The United States Internal Revenue Service will deploy specialists next 30 days to four continents to combat cybercrime, with a particular focus on tax and financial crimes that use cryptocurrency.
That is part of a pilot program the IRS announced past week where “cyber attachés” will be sent to Sydney, Bogota, Frankfurt and Singapore from June to September.
” To be able to effectively combat cybercrime, we need secure that our foreign counterparts have access to the same tools and expertise we have here in the United States,” stated IRS Criminal Investigation Chief Jim Lee in a statement.
David Strager, who will go to Sydney, has overseen criminal investigations regarding cryptocurrency tax evasion, money laundering and international fraud, reports by the IRS.
“Strager holds a variety of digital currency certifications and active licenses for digital currency tracing tools,” the IRS said.
Cuong Ly, who will be based in Singapore likewise has cryptocurrency experience.

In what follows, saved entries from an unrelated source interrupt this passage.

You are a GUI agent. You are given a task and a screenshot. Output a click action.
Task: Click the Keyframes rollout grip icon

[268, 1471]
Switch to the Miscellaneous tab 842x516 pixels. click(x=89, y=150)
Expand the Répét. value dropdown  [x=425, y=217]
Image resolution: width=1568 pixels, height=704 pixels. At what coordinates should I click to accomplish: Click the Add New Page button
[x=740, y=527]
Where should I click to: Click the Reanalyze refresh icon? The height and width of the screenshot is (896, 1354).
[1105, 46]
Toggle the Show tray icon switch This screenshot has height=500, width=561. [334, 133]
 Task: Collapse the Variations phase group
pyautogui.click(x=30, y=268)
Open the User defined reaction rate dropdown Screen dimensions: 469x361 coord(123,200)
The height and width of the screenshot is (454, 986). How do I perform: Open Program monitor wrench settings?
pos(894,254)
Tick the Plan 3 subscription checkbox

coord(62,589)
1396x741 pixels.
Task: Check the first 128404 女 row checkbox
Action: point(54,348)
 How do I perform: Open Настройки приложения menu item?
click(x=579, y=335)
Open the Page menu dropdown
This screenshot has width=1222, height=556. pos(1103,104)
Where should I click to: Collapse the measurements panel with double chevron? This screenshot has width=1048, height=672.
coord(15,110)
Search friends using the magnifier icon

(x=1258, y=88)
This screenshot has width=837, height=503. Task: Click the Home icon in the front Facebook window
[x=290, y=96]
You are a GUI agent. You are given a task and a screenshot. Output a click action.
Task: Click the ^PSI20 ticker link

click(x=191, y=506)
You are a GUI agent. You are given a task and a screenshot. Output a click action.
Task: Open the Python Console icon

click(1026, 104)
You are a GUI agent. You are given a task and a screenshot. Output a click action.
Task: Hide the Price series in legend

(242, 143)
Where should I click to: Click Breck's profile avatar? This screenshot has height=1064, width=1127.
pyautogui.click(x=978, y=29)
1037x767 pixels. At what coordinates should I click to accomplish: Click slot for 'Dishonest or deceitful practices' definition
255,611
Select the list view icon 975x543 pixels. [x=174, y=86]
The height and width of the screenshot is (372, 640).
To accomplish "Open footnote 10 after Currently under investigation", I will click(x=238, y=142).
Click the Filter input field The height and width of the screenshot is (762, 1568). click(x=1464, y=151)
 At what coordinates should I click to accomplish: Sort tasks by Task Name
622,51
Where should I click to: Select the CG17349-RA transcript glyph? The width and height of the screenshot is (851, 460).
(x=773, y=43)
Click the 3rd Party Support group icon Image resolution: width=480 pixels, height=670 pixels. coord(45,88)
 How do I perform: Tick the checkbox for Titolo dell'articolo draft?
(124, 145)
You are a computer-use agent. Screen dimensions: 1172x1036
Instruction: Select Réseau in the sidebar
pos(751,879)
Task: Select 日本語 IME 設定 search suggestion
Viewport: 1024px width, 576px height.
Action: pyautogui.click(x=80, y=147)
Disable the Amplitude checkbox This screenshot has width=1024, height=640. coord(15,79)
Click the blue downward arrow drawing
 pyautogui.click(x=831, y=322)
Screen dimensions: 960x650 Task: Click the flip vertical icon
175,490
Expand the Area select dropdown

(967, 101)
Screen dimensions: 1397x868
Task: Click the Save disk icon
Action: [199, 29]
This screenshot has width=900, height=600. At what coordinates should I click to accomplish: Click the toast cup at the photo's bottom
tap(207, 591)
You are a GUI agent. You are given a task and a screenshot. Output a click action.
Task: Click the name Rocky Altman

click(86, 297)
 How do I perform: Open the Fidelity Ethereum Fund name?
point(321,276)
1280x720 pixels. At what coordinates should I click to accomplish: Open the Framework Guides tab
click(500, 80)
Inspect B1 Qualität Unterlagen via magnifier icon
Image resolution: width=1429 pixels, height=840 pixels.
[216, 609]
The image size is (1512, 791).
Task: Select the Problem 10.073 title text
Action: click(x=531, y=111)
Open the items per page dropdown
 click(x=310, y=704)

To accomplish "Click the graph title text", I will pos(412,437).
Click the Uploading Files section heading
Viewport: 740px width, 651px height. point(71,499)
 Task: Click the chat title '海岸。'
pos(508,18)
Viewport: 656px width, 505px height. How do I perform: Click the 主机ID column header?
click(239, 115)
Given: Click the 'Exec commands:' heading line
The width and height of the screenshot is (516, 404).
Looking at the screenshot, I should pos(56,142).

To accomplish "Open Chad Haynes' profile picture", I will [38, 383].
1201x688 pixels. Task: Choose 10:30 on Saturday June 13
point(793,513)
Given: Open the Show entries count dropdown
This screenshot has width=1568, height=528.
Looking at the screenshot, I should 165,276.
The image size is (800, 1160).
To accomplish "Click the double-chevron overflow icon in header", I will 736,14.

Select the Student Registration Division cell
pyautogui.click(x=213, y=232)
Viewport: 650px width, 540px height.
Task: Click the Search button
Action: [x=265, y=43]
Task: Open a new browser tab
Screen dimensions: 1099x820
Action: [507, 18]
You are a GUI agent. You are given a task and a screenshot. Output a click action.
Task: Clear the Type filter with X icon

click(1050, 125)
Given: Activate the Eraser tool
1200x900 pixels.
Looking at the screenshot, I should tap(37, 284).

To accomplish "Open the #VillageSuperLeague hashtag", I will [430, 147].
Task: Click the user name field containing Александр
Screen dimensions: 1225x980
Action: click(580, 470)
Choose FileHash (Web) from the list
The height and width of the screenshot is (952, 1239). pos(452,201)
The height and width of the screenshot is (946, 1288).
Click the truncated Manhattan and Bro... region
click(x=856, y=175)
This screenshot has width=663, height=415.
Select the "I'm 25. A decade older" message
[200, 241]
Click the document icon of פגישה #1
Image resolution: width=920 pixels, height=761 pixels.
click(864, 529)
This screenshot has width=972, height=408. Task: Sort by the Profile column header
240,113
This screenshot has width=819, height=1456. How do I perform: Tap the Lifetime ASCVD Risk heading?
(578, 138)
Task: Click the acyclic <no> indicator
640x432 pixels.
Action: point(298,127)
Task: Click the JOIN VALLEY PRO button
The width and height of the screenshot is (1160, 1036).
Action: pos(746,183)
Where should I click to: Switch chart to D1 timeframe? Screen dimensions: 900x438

He was part of the Federal Bureau of Investigation’s Cyber Task Force investigating fraud within cryptocurrency exchanges.
The IRS has 20 field offices in the United States and 12 “attaché posts abroad,” reports by a press release.
Breaking records
The IRS’ Criminal Investigation unit confiscated “record amounts of data and cryptocurrency,” Lee stated in an annual 2022 fiscal year report.
Several key cases from a year ago involved a joint federal investigation which led to the seizure of Hydra — a darknet market that accounted for about 80 % of all darknet market-related cryptocurrency transactions, reports by the IRS.
The IRS was likewise involved in what it reveals was the “ largest single financial seizure in Government history” when the Justice Department arrested a couple for allegedly conspiring to launder cryptocurrency that was stolen within a 2016 hack of cryptocurrency exchange Bitfinex.
“The CI Cyber Felony Unit, with the assistance of other United States authorities traced the stolen funds on the Bitcoin blockchain tech to numerous destinations, including accounts at the darknet market AlphaBay, 7 interconnected accounts at U.S.-based virtual currency exchanges, numerous unhosted Bitcoin wallets, accounts owned by the defendants at 6 virtual currency exchanges, and to an unhosted Bitcoin wallet containing a bulk of the stolen bitcoin,” the IRS stated in the report.